This is the way our cities could be, as imagined by landscape architect Jon Hazelwood, principal at multi-disciplinary architectural firm Hassell. He has been exploring the possibilities of rewilding urban spaces using AI for his Instagram account, Naturopolis_ai with visually arresting outcomes.
“It took me a few weeks to get interesting results,” he said. “I really like the ephemeral nature of the images — you will never see it again and none of those plants are real.
“The AI engine makes an approximation of a grevillea.”
Hazelwood chose some of the most iconic locations in Australia, including the Sydney Opera House and the Harbour Bridge, as well as international cities such as Paris and London, to demonstrate the impact of untamed green spaces on streetscapes, plazas and public space.
He said he hopes to provoke a conversation about the artificial separation between our cities and the broader environment, exploring ways to break down the barriers and promote biodiversity.
“A lot of the planning (for public spaces) is very limited,” Hazelwood said. “There are 110,000 species of plants in Australia and we probably use about 12 in our (public) planting schemes.
“Often it’s for practical reasons because they’re tough and drought tolerant — but it’s not the whole story.”

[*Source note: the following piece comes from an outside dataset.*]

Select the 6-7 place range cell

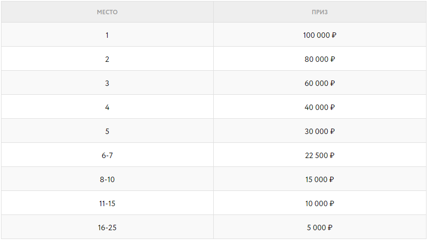pyautogui.click(x=107, y=156)
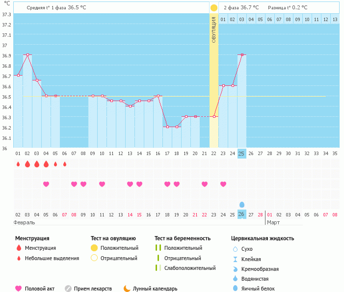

Hazelwood pointed to the work of UK landscape architect Prof Nigel Dunnett, who has championed wild garden design in urban spaces. He has drawn interest in recent years for his work transforming the brutalist apartment block at the Barbican in London into a meadow-like environment with diverse plantings of grasses and perennials.
Hazelwood said it is this kind of ‘complex nature’ that is required for cities to thrive into the future, but it can be hard to convince planners and developers of the benefits.
“We have been doing a lot of work on how we get complex nature because complexity of species drives biodiversity,” he said.
“But when we try to propose the space the questions are: how are we going to maintain it? Where is the lawn?
“A lot of our work is demonstrating you can get those things and still provide a complex environment.”
At the moment, Hassell together with the University of Melbourne is trialling options at the Hills Showground Metro Station in Sydney, where the remaining ground level planting has been replaced with more than 100 different species of plants and flowers to encourage diversity without the need for regular maintenance. But more needs to be done, Hazelwood said.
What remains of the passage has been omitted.